Ach weh, ach weh, wir sind wahrlich nur ungern die Überbringer schlechter Nachrichten. Aber wenn es um das Thema Männlichkeit geht, haben wir uns unseren Lesern gegenüber eine schonungslose Informationspflicht auferlegt! Und so müssen wir euch leider kundtun, dass an der Nummer mit der Handystrahlung, die sich negativ auf die Spermienqualität auswirkt, offenbar wirklich etwas dran ist.

Das geht aus einer sogenannten Meta-Studie hervor. Es mag seltsam klingen, aber Meta-Studien sind quasi Studien über vorangegangene Studien. Sprich: eine Zusammenführung vieler unabhängiger Ergebnisse zu einem Thema, bei der bereits erzielte Resultate verglichen und als Kollektiv ausgewertet werden.

In unserem aktuellen Fall lagen ganze 27 Studien zu dem Thema Spermien-Bewegung, Sauerstoffradikale und DNA-Schädigung vor, und die Zusammenschau zeichnet wie gesagt ein düsteres Bild. Überzeugende 21 davon gelangen zu der Erkenntnis, dass es einen kausalen Zusammenhang zwischen Handy-Strahlung und geschädigten Spermien gibt. Gruselig ist außerdem, dass vier von fünf DNA-Prüfungen sogar eine Schädigung der menschlichen DNA nachweisen konnten.

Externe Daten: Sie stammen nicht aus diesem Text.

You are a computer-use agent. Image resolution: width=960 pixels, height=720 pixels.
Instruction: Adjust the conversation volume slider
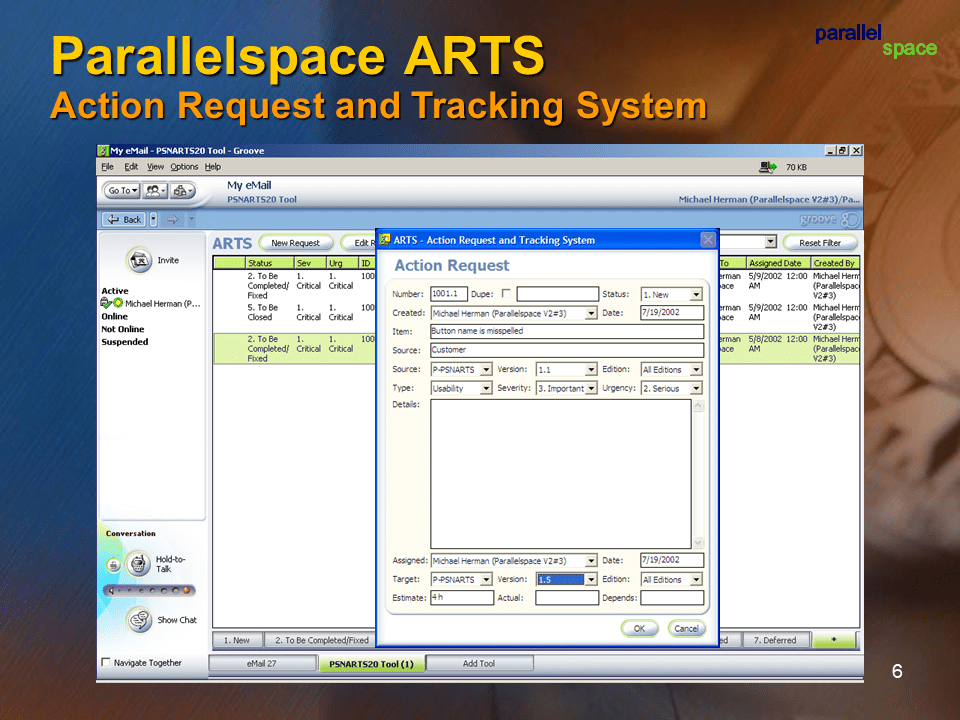(150, 590)
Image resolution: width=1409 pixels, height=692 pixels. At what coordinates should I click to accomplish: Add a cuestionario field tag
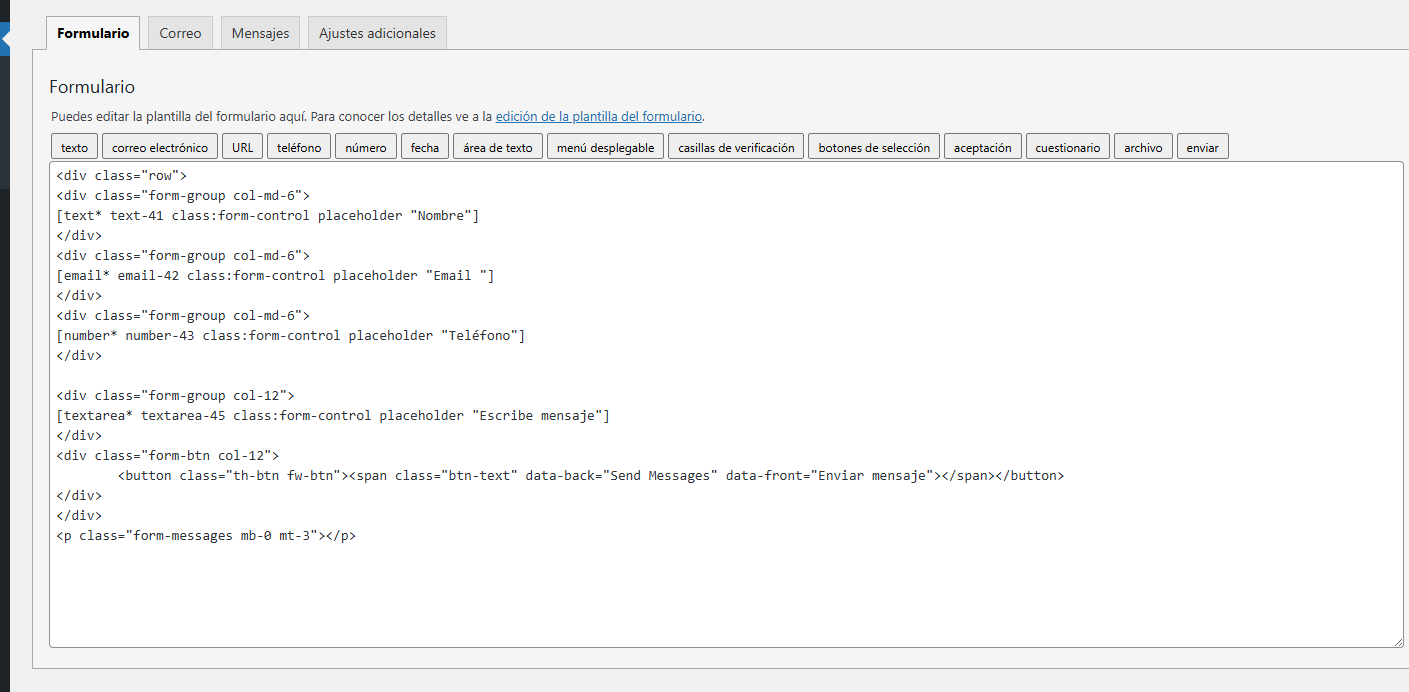tap(1067, 147)
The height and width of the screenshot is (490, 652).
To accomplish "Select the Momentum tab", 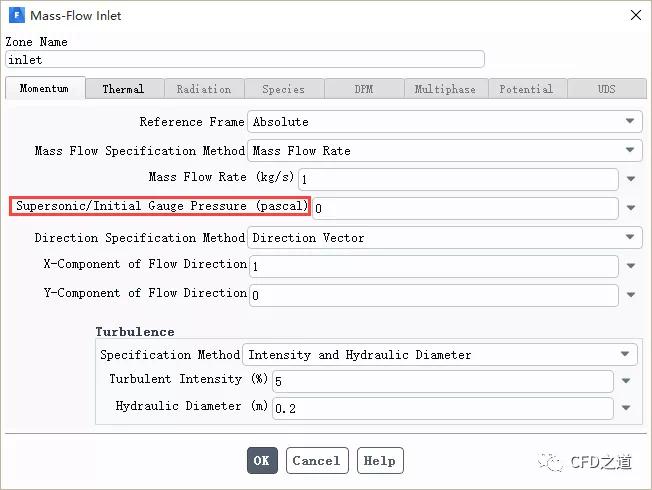I will 45,88.
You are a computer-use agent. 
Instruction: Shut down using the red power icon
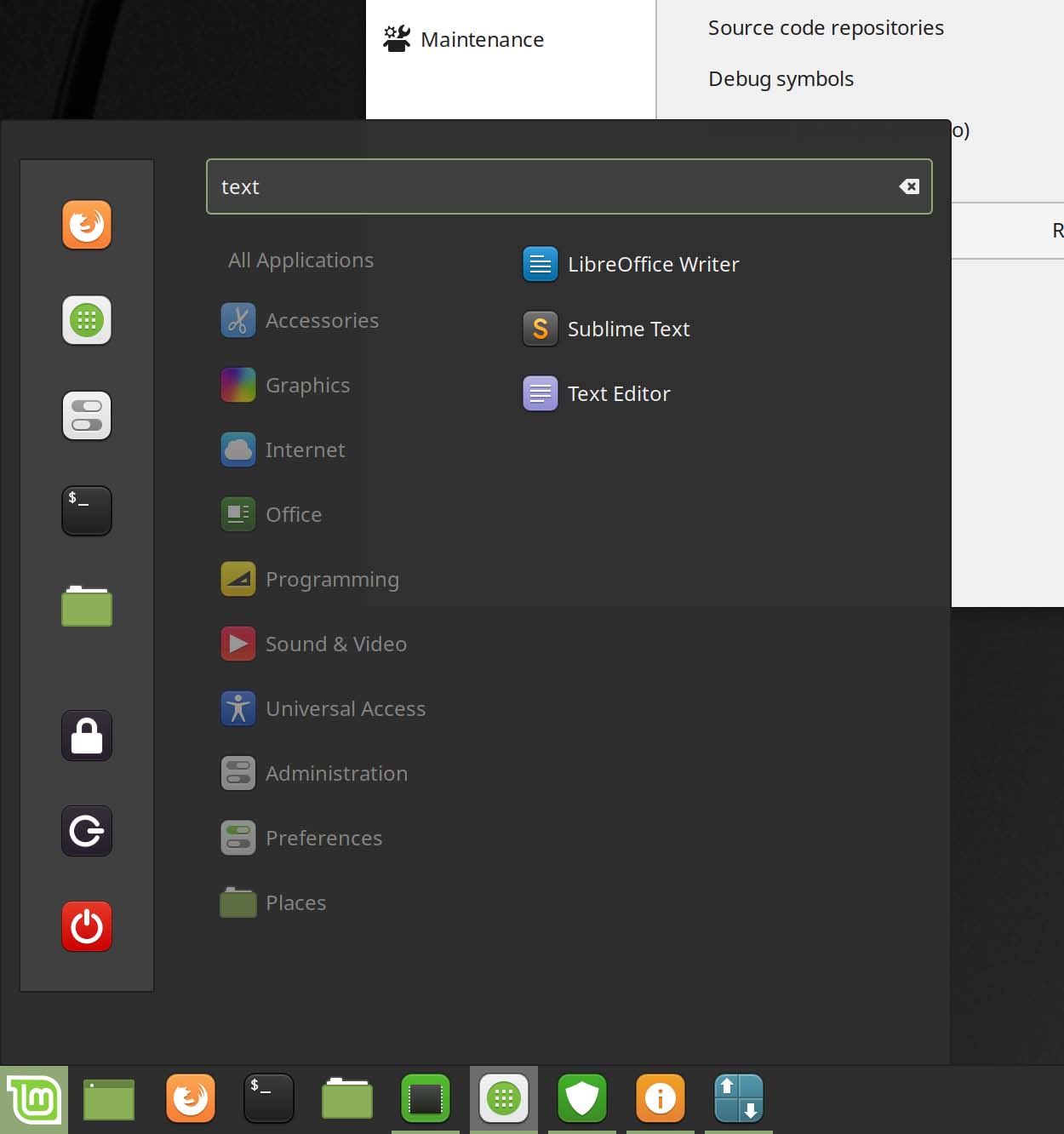(x=86, y=926)
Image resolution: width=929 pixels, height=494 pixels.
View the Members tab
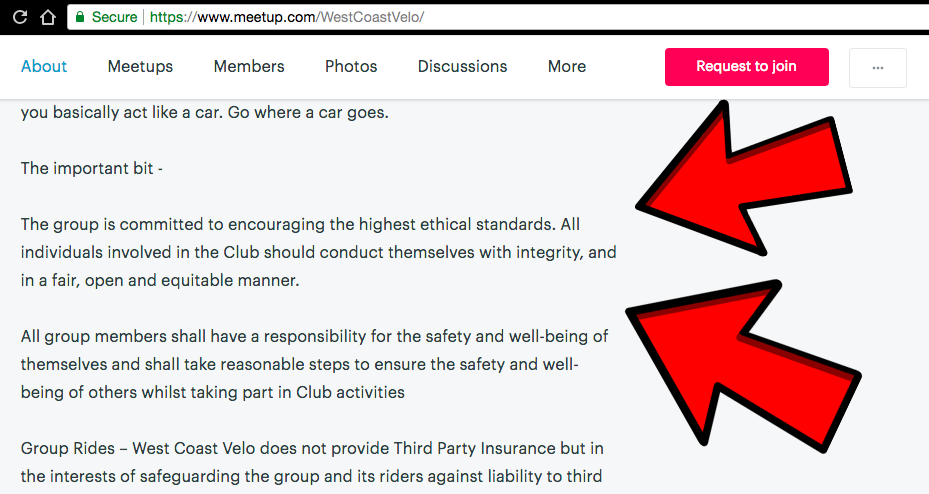pos(249,66)
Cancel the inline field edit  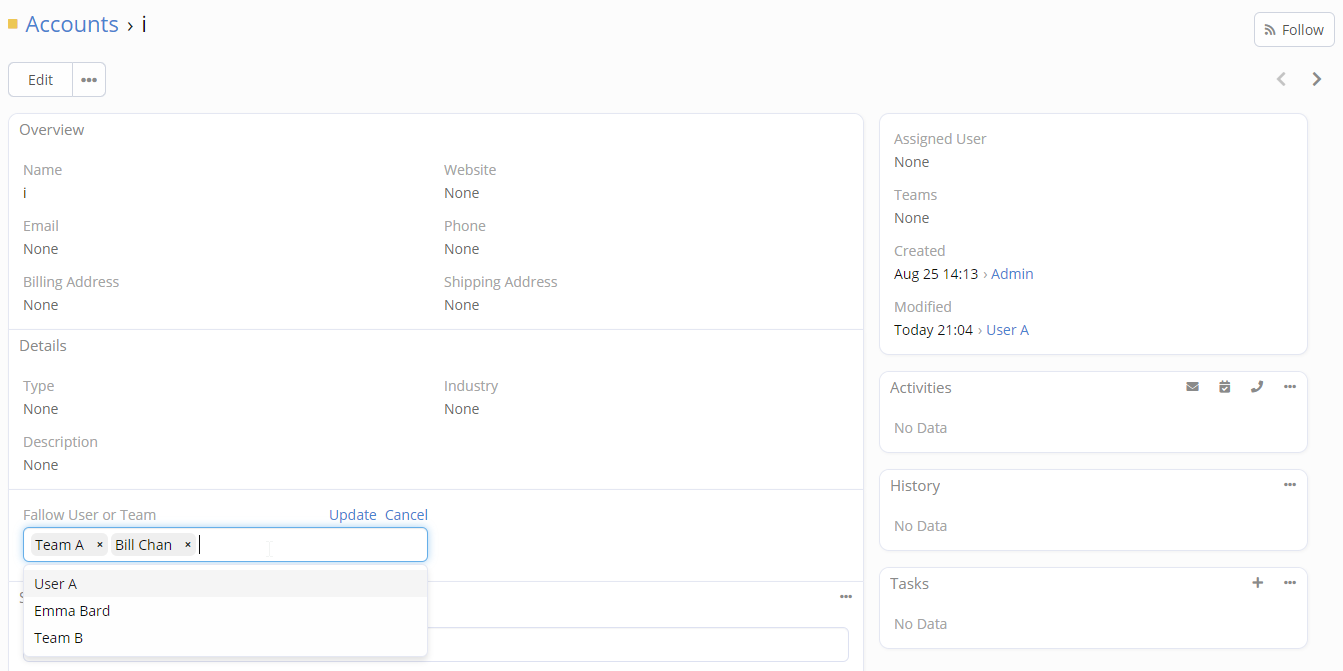pyautogui.click(x=406, y=515)
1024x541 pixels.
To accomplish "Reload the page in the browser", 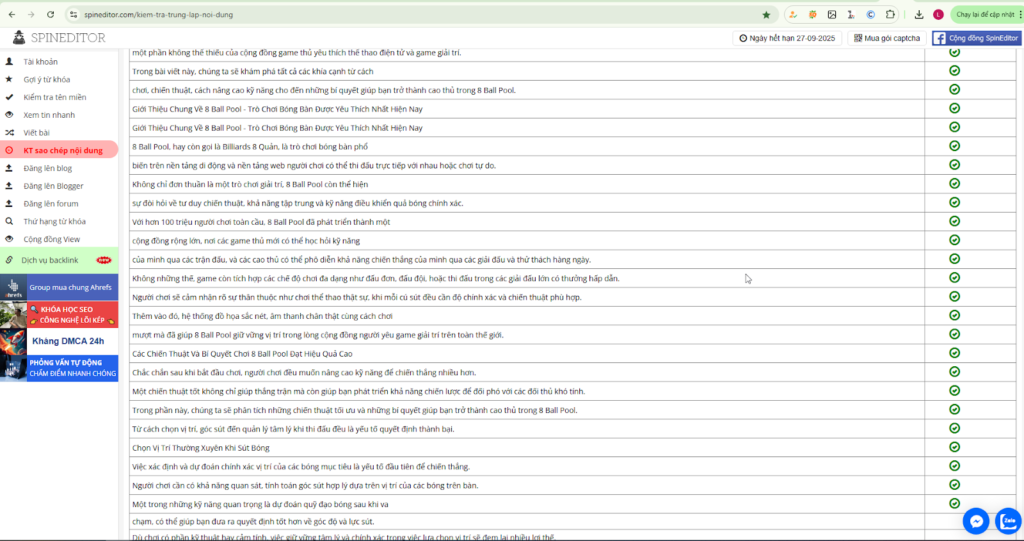I will pyautogui.click(x=50, y=15).
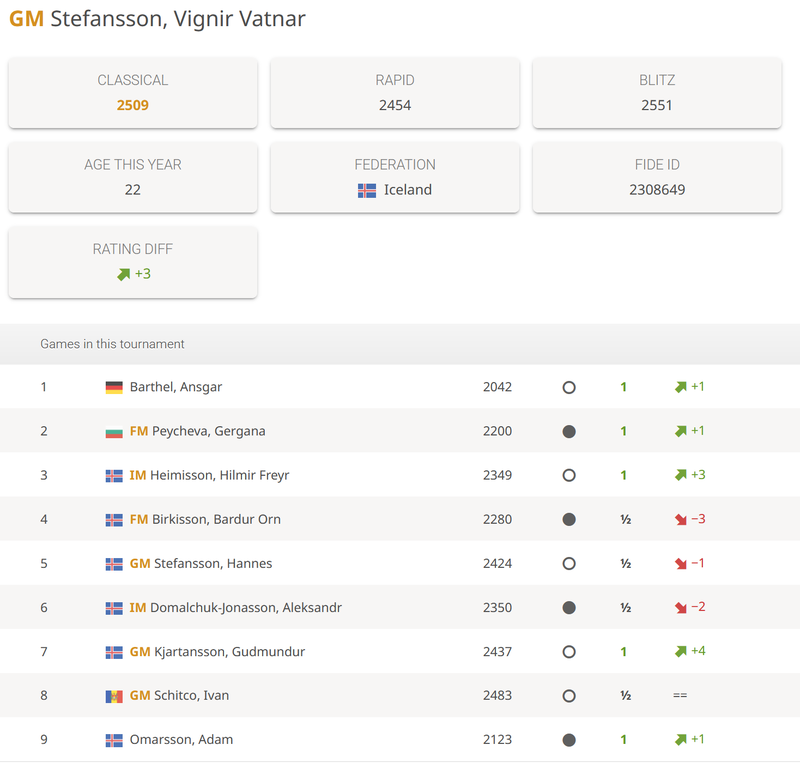Click the Bulgarian flag next to Peycheva
Screen dimensions: 800x763
114,431
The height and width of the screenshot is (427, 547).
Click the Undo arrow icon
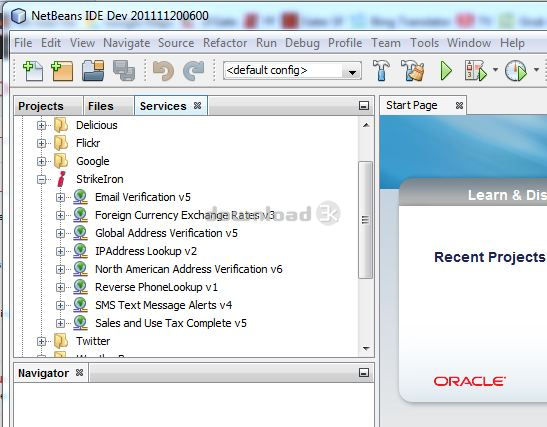163,70
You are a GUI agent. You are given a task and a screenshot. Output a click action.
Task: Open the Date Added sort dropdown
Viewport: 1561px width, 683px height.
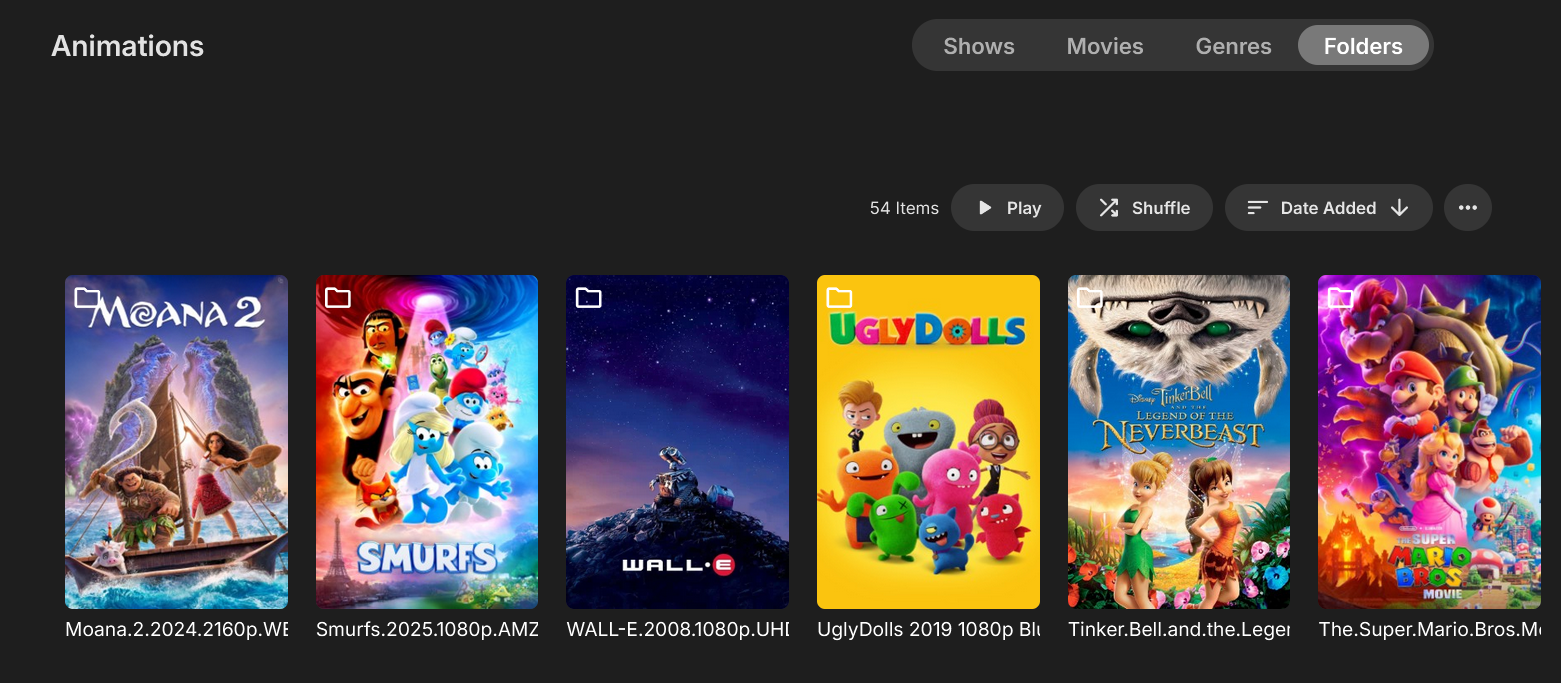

Nur eine Stunde nahe am Körper getragen, soll ein Smartphone dazu führen, dass unser Sperma förmlich gekocht wird. Die direkte Korrelation von Handy-Strahlung und Spermien-Qualität gilt als nachgewiesen, auf welche Weise diese Schädigung vonstattengeht, ist jedoch noch unklar. Man vermutet aber, dass die Wärmeentwicklung und der elektromagnetische Charakter der Strahlung verantwortlich für den Schaden zeichnen.

Zwar kommen viele Studien zu den gleichen Ergebnissen, so dass man die Problematik durchaus ernste nehmen sollte, wo und wie wir unser Smartphone dennoch am besten bei uns führen, liefert uns aber leider keine davon.